EXTRACT:
General Terms And Conditions

Standard Business Terms and customer information

I. Standard business terms

§ 1 Basic provisions

(1) The following business terms are applicable to all the contracts, which you conclude with us as a supplier (LTP Litschka GmbH & Co. KG) via the www.racefoxx.com website. Unless otherwise agreed upon, the inclusion, if necessary, of your own conditions is ruled out.

(2)  A ‘consumer’ in the sense of the following regulations is every natural person who concludes a legal transaction which, to an overwhelming extent, cannot be attributed to either his commercial or independent professional activities. The term ‘businessman’ refers to every natural person, legal person or legally responsible partnership that concludes a legal transaction in pursuance of his/its independent professional or commercial activity.

§ 2 Conclusion of the contract

(1) The subject-matter of the contract is the selling of products .

(2) On placing the product in question on our website, we provide you with a binding offer to conclude a sales agreement subject to the conditions specified in the item description.

(3) The purchase agreement takes place via the online shopping cart system as follows:
The products intended for purchase are moved to the "shopping cart". You can select the shopping cart using the appropriate buttons on the navigation bar and make changes there at any time.
After calling up the “Checkout” page and entering the required personal data and payment and shipping conditions, all order information is then displayed again on the order summary page.

If you used an instant payment system (e.g. PayPal / PayPal Express, Amazon-Payments, Sofort) to receive payments, you will either be guided to our online shop on the order summary page or forwarded to the web page of the instant payment provider.
If you are forwarded to the instant payment system, choose and enter your details as appropriate. You will then be returned to the order summary page in our online shop.

Before the order is sent, you can re-check all the data, change it (which can also be done via the internet browser’s ‘back’ function) or cancel the purchase transaction.
By clicking the "Place order in conjunction with a liability to pay” button to submit the order, you declare acceptance of the order in a legally binding way by which the purchase agreement takes place.

(4) You are not bound by your enquiries regarding the creation of an offer that have been conveyed to us. We supply you with a textual and binding offer (e.g. via e-mail), which you can accept within a period of 5 days.

(5) The execution of the order and the sending of all the details necessitated by the conclusion of the contract take place via e-mail, in a partially-automated manner. Consequently, you have to ensure that the e-mail address that you have deposited with us is the correct one, and that the receipt of the respective e-mails is guaranteed. In particular, you have to ensure that the respective e-mails are not blocked by a SPAM filter.

§ 3 Individually-designed products

(1) You provide us with the appropriate information, text or data necessary to customise the goods via the online ordering system or via E-mail without undue delay after concluding the contract. Any potential specifications that we may issue regarding file formats are to be borne in mind.
 
(2)

DATA BLOCK:
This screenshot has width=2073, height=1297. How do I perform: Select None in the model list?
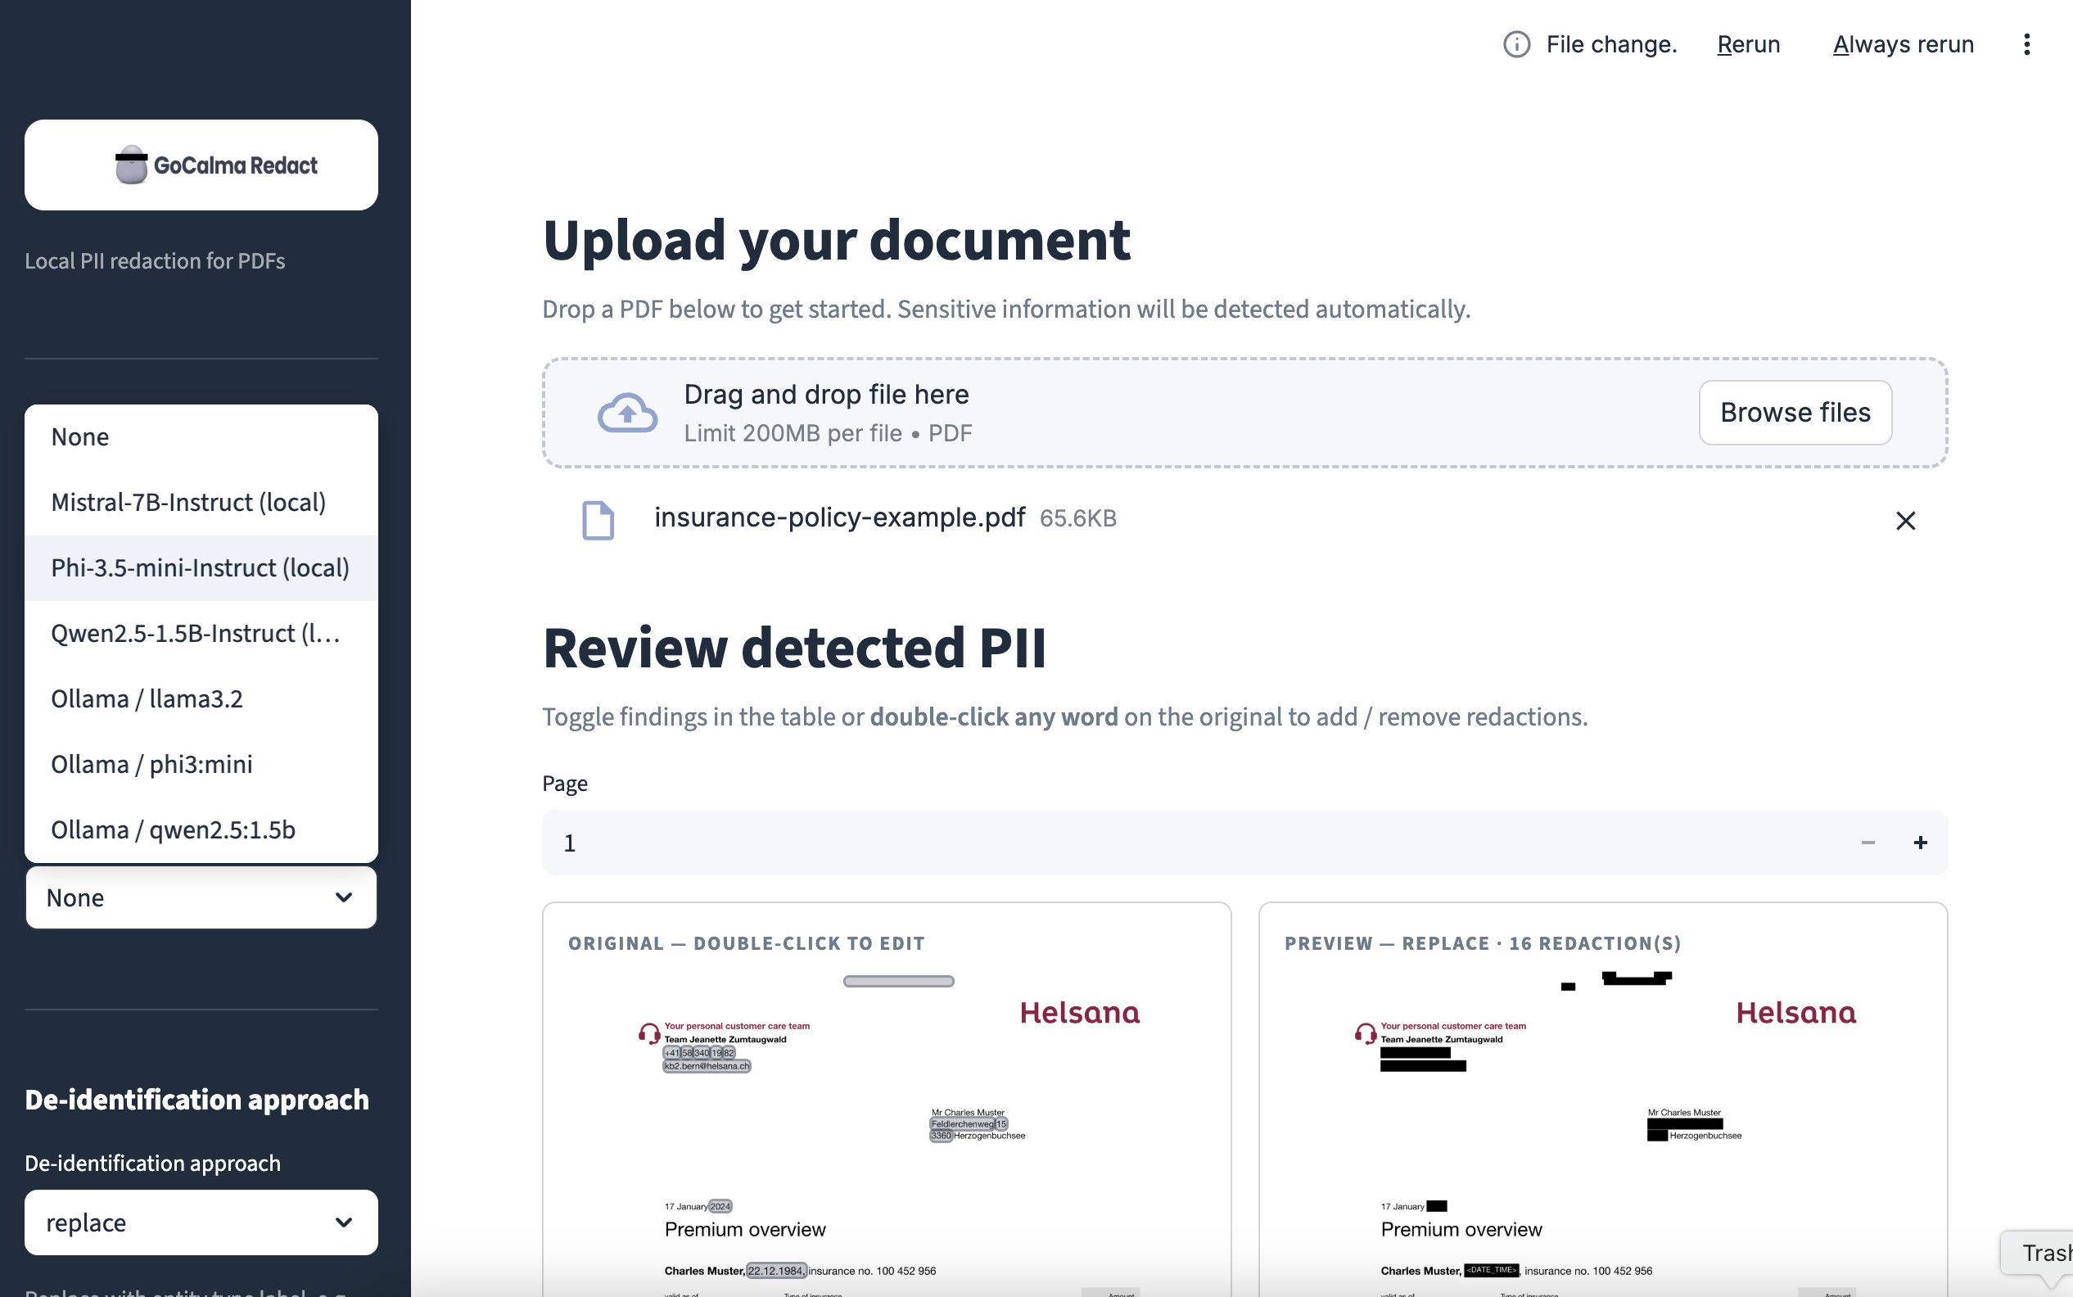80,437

TASKS:
1: Turn the paragraph of the terms and conditions that begins "(5) The execution of the order" into a short bulleted list that keeps its main points.
2: Carry on the terms and conditions from the point where they stop.

ANSWERS TO THE EXERCISE:
1:
- Orders are processed, and all details needed to conclude the contract are sent, by e-mail in a partly automated way.
- You must make sure the e-mail address you gave is correct.
- You must make sure you can receive these e-mails and, in particular, that a spam filter does not block them.

2:
You are obligated to ensure that you do not transfer data whose contents violate the rights of external parties (especially copyrights, rights to names and trademark rights) or break existing laws. You explicitly free us from any and all claims related to this matter that may be raised by external parties. This also applies to the costs associated with any legal representation that may become necessary in this regard.
 
(3) We do not check the transferred data for textual accuracy. In this respect, we assume no liability for errors.


§ 4 Right of retention, reservation of proprietary rights

(1) You can only exercise a right of retention if the situation in question involves claims arising from the same contractual relationship.

(2) The goods remain our property until the purchase price is paid in full.

§ 5 Warranty

(1) The statutory warranty rights are applicable.

(2) Claims for defects shall be excluded for used items if the defect occurs after one year from delivery of the item. If the defect occurs within one year from delivery of the item, claims for defect can be asserted in accordance with the statutory limitation period of two years from delivery of the item. The above limitation does not apply:

- to damages culpably attributable to us arising from injury to life, limb or health and for other damages caused by wilful intent or gross negligence;
- insofar as we have wilfully concealed the defect or accepted a warranty for the quality of the goods.


(3) As a consumer, you are requested to promptly check the product for completeness, visible defects and transport damage as soon as it is delivered, and promptly disclose your complaints to us and the shipping company in writing. Even if you do not comply with this request, it shall have no effect on your legal warranty claims.

§ 6 Choice of law, place of fulfilment, jurisdiction

(1) German law shall apply. This choice of law only applies to customers if it does not result in the revocation of the protection guaranteed by the mandatory provisions of the law of the country in which the respective customer’s usual place of residence is located (benefit-of-the-doubt principle).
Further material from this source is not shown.